WHAT IS NEEDED: Could you retype the entries exactly as they are?

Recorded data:
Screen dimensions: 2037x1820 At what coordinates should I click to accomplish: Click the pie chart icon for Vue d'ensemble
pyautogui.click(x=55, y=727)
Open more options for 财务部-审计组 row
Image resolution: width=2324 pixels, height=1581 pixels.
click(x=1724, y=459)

EXERCISE RESULT:
Screen dimensions: 2037x1820 At what coordinates should I click to accomplish: Click the pie chart icon for Vue d'ensemble
pyautogui.click(x=55, y=727)
Open more options for 财务部-审计组 row
Image resolution: width=2324 pixels, height=1581 pixels.
click(x=1724, y=459)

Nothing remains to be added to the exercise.